Could not scrap some values from json file in python

Question:

I would like scrap the data from json file, however I could not scrap the availability ("available" in json file) of the json value. The other values are scrapped sucessfully.

It shown blank on the column.

varavailability= "" if i >= len(variants) else variants[i].get('available', '')
import asyncio
import os
import random
import time
import openpyxl
import aiohttp
from urllib import request

# path="C:/Users/pengoul/Downloads/dl" 
path = os.getcwd()
print(f"CWD is {path}")
path = os.path.join(path, "download")
if not os.path.exists(path):
        os.makedirs(path)

# picpath= os.makedirs('picture')
async def request():
    async with aiohttp.ClientSession() as session:
        async with session.get(url='https://hiutdenim.co.uk/products.json?limit=500') as resp:
            html = await resp.json()
            k = list()
            f = openpyxl.Workbook()
            sheet = f.active
            sheet.append(['Name', 'Barcode', 'Product Category', 'Image', 'Internal Reference', 'Sales Price','Product Tags'])

            products = []

            print("Saving to excel ...")
            for i in html['products']:
                title = i.get('title')
                id1 = i.get('id')
                product_type = i.get('product_type')
                images = [img.get('src', '') for img in i.get('images', [])]
                products.append((title, id1, product_type, images))
                variants = [var for var in i.get('variants')]
                for i in range(max(len(images), len(variants))):
                    imgsrc = "" if i >= len(images) else images[i]
                    varsku = "" if i >= len(variants) else variants[i].get('sku', '')
                    varprice = "" if i >= len(variants) else variants[i].get('price', '')
                    varavailability= "" if i >= len(variants) else variants[i].get('available', '')
                    sheet.append([title, "'" + str(id1), product_type, imgsrc, varsku, varprice, varavailability])
                f.save(f"result230102.xlsx")

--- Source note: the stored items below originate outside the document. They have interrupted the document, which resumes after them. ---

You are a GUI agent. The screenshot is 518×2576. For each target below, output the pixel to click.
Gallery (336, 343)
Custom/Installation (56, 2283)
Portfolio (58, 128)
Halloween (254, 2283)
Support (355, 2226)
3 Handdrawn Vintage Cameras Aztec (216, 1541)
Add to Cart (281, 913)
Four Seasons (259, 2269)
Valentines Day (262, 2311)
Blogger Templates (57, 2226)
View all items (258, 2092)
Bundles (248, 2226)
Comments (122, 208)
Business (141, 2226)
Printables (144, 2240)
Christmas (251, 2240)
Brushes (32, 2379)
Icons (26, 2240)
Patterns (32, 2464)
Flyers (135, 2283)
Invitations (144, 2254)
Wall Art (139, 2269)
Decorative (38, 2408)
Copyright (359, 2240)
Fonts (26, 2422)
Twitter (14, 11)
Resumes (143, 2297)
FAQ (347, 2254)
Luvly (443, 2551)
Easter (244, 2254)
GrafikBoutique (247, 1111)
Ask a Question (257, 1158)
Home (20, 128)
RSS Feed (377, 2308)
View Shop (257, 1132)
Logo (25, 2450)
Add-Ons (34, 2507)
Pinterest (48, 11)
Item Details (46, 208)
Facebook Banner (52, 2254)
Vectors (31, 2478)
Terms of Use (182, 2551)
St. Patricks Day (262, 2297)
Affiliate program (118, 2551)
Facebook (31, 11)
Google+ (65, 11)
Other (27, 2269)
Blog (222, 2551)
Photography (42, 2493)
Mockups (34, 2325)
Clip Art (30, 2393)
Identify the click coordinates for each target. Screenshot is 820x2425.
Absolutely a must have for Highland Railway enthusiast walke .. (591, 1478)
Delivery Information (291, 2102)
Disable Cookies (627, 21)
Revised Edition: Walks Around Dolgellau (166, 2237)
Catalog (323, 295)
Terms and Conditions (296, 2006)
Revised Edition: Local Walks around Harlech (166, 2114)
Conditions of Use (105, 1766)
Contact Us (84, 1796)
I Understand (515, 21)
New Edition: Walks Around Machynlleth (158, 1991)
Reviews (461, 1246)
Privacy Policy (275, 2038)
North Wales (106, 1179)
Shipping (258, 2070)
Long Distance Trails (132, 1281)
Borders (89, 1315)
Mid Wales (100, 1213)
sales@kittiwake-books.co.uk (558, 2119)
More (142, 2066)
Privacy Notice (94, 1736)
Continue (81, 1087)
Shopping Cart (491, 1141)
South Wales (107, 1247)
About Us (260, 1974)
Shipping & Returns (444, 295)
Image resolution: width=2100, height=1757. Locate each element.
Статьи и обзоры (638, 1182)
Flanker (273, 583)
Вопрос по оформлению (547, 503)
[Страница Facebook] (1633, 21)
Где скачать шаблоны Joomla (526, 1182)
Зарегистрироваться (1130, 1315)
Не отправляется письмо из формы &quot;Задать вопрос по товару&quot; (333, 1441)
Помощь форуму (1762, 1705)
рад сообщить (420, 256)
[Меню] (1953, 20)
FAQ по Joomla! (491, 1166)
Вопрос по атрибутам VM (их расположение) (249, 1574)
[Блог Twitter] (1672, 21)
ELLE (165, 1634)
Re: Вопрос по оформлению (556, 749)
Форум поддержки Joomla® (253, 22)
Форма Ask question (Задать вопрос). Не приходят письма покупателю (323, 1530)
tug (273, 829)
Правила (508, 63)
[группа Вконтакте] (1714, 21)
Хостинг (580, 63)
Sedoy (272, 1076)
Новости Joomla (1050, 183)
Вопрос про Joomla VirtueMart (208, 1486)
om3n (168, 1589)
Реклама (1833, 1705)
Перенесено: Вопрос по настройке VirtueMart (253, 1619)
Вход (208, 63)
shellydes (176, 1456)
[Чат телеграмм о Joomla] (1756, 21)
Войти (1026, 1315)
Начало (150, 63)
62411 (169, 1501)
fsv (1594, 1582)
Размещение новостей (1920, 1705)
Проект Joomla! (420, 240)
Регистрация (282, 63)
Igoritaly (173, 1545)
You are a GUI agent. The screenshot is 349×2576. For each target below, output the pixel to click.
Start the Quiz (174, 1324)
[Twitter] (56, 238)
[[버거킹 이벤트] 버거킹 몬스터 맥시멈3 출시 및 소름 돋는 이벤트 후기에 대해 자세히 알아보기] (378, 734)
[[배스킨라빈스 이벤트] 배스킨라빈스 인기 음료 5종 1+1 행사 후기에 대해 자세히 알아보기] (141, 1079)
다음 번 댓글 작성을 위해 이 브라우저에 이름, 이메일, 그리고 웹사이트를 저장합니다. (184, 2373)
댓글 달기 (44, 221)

 print("Downloading images ...")
            for product in products:
                title, id1, product_type, images = product
                for seq, imgurl in enumerate(images):
                    print(f"Downloading img for {id1} ({seq + 1}/{len(images)})")
                    request.urlretrieve(imgurl, os.path.join(path, f"{id1}-{seq + 1}.jpg"))

async def download(url):
    image = url[0]
    file_name = f'{url[1]}.jpg'
    print(f'picpath/{file_name}')
    async with aiohttp.ClientSession() as session:
        time.sleep(random.random())
        async with session.get(image) as resp:
            with open(path+ file_name, mode='wb') as f:
                f.write(await resp.content.read())

#     print(f'picpath/{file_name}')


async def main():
    if not os.path.exists(path):
        os.mkdir(path)
    tasks = []
    await request()
    # for url in urls:
    #     tasks.append(asyncio.create_task(download(url)))
    # await asyncio.wait(tasks)


if __name__ == '__main__':
    print(os.getpid())
    t1 = time.time()
    urls = []
    loop = asyncio.get_event_loop()  
    loop.run_until_complete(main())  
    t2 = time.time()
    print('total:', t2 - t1)

enter image description here

It shown blank on this column.

I would like to scrap the values of "available" from json.

enter image description here

Asked By: pengoul

||

Answers:

I ran your code in my debugger, putting a breakpoint at the line in question. This breakpoint is hit many times during execution. In some cases, it produces a True value for varavailability as you’re expecting.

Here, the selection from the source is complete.